Built by a team led by professor Duygu Kuzum, the implant consists of a thin, transparent, flexible polymer strip that conforms to the brain’s surface. The strip is embedded with high-density arrays of graphene microelectrodes that enable up to 256 channels.

The graphene microelectrodes have ultrasmall openings and large, transparent recording areas. The diameter of the microelectrodes is scaled down to 20 μm. Each electrode in the implant is connected to a circuit board by a micrometer-thin graphene wire.
When placed on the surface of the brain, this thin, flexible implant enables researchers to capture high-resolution information about neural activity deep inside the brain without damaging its delicate tissue. Courtesy of David Baillot/UC San Diego Jacobs School of Engineering.
When placed on the surface of the brain, this thin, flexible implant enables researchers to capture high-resolution information about neural activity deep inside the brain without damaging its delicate tissue. Courtesy of David Baillot/UC San Diego Jacobs School of Engineering.
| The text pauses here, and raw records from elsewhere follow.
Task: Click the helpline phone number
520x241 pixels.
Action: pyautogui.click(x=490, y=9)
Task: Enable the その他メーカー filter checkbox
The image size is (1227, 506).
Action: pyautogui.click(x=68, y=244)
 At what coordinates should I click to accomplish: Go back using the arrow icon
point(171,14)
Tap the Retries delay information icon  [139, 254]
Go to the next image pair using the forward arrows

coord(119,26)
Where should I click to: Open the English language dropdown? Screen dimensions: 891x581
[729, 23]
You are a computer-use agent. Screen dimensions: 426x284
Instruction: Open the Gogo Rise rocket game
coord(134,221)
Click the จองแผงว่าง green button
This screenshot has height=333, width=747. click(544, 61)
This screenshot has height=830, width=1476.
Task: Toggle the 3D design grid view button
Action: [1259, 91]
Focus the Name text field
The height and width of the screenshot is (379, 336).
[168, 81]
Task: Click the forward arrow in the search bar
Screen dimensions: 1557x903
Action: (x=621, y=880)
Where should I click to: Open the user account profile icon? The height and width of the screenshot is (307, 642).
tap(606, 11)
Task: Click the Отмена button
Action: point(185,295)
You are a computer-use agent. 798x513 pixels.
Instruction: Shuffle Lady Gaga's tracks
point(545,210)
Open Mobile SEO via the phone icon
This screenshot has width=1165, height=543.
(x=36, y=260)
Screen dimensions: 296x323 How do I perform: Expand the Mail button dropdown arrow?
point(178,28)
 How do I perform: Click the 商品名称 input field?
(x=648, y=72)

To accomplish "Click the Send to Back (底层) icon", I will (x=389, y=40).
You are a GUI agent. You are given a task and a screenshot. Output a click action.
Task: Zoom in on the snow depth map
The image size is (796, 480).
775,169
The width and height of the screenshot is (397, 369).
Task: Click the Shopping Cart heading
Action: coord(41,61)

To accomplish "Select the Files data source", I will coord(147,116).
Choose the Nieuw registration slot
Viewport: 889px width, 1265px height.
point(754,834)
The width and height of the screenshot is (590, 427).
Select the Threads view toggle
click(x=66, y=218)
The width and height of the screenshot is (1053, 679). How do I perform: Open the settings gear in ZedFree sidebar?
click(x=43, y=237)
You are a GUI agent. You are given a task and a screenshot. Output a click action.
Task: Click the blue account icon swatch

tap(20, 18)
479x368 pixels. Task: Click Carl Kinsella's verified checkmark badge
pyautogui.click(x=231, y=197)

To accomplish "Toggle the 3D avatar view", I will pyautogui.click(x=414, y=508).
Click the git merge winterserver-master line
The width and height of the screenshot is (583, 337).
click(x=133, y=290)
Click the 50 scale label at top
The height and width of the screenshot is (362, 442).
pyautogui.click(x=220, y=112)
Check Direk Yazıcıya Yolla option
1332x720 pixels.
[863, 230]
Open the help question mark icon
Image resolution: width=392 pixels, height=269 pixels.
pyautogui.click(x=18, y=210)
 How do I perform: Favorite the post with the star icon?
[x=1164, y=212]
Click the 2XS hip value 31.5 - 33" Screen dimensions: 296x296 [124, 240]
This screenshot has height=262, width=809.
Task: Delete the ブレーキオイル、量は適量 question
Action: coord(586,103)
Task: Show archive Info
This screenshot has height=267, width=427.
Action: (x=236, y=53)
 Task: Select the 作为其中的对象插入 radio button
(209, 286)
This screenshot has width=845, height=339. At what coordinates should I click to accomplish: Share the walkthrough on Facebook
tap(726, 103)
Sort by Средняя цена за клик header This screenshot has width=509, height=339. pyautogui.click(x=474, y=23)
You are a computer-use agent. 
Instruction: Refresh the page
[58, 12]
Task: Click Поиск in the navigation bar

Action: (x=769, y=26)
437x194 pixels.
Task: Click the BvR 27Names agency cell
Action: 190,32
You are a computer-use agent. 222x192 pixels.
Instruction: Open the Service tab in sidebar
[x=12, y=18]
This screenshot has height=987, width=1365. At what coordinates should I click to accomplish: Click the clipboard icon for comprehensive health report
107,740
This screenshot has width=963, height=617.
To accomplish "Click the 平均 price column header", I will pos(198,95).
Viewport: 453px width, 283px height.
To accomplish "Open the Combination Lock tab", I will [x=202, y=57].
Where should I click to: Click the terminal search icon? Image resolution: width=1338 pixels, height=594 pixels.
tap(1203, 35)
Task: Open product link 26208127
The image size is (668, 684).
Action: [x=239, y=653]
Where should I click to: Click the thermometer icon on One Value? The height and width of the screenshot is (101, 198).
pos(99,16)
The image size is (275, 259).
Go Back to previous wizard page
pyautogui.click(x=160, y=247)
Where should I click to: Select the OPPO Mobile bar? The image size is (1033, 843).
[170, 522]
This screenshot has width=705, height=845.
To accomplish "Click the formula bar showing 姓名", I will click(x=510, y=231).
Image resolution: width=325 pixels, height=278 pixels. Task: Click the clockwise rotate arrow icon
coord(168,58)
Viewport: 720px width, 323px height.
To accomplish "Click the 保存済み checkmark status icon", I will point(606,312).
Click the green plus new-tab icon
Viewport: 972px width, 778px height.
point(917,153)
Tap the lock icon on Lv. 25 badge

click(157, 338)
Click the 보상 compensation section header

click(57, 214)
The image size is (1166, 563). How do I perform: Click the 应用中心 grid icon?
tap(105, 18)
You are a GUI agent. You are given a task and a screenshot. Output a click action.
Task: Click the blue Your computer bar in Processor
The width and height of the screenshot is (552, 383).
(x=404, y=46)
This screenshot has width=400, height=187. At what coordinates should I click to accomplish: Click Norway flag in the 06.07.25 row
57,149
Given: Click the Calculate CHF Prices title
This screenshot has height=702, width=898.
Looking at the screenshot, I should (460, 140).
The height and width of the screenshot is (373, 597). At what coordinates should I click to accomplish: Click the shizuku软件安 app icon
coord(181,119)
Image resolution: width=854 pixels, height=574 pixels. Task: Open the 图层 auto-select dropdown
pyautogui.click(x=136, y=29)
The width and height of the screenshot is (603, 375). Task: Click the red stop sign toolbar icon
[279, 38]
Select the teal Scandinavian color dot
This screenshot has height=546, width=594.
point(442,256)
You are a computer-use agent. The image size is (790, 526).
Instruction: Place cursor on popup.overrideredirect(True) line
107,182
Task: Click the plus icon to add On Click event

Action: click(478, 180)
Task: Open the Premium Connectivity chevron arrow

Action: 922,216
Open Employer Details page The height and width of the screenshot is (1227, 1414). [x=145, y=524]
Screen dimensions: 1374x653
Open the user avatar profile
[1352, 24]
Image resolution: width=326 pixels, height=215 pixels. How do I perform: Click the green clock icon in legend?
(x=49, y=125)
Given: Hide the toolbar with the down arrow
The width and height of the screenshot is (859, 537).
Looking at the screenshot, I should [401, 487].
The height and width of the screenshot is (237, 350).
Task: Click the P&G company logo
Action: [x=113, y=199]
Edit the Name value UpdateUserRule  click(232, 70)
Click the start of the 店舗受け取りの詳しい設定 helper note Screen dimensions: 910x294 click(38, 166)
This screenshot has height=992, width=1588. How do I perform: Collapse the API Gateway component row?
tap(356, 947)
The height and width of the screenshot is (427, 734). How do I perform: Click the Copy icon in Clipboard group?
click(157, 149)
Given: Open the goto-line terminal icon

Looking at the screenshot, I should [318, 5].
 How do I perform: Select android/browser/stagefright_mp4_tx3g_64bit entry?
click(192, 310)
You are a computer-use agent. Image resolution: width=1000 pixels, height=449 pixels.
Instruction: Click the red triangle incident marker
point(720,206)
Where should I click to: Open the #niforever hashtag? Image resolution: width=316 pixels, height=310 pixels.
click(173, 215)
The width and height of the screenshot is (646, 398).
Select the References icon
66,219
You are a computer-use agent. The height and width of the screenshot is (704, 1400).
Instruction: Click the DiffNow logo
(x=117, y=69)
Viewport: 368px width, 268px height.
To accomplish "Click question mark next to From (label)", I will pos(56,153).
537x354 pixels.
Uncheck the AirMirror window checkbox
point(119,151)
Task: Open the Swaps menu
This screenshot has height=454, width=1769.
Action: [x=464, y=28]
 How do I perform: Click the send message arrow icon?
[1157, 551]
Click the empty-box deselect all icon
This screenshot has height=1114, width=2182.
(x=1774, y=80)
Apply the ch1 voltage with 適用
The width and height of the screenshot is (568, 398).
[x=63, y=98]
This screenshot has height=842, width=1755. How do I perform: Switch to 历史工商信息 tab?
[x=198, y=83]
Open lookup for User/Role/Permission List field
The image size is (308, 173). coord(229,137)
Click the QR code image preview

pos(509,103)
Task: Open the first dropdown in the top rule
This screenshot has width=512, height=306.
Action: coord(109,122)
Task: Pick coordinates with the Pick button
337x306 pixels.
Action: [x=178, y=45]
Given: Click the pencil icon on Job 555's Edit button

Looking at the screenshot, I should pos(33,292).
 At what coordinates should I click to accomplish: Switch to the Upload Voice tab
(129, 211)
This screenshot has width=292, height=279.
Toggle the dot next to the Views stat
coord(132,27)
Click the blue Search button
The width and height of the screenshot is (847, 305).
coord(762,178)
Researcher Mehrdad Ramezani said that fabricating a single layer of graphene as a thin, long wire presented a challenge, because any defect in the wire would make it nonfunctional. To prevent open-circuit failures, the researchers used an interlayer-doped, double-layer graphene. Instead of fabricating the wires as a single layer of graphene, they constructed the graphene wires as a double layer doped with nitric acid in the middle.

“By having two layers of graphene on top of one another, there’s a good chance that defects in one layer will be masked by the other layer, ensuring the creation of fully functional, thin, and long graphene wires with improved conductivity,” Ramezani said.

The use of graphene wires instead of traditional metal wires to connect the electrodes to the circuit board ensures transparency and provides a clear field of view for a microscope during imaging experiments.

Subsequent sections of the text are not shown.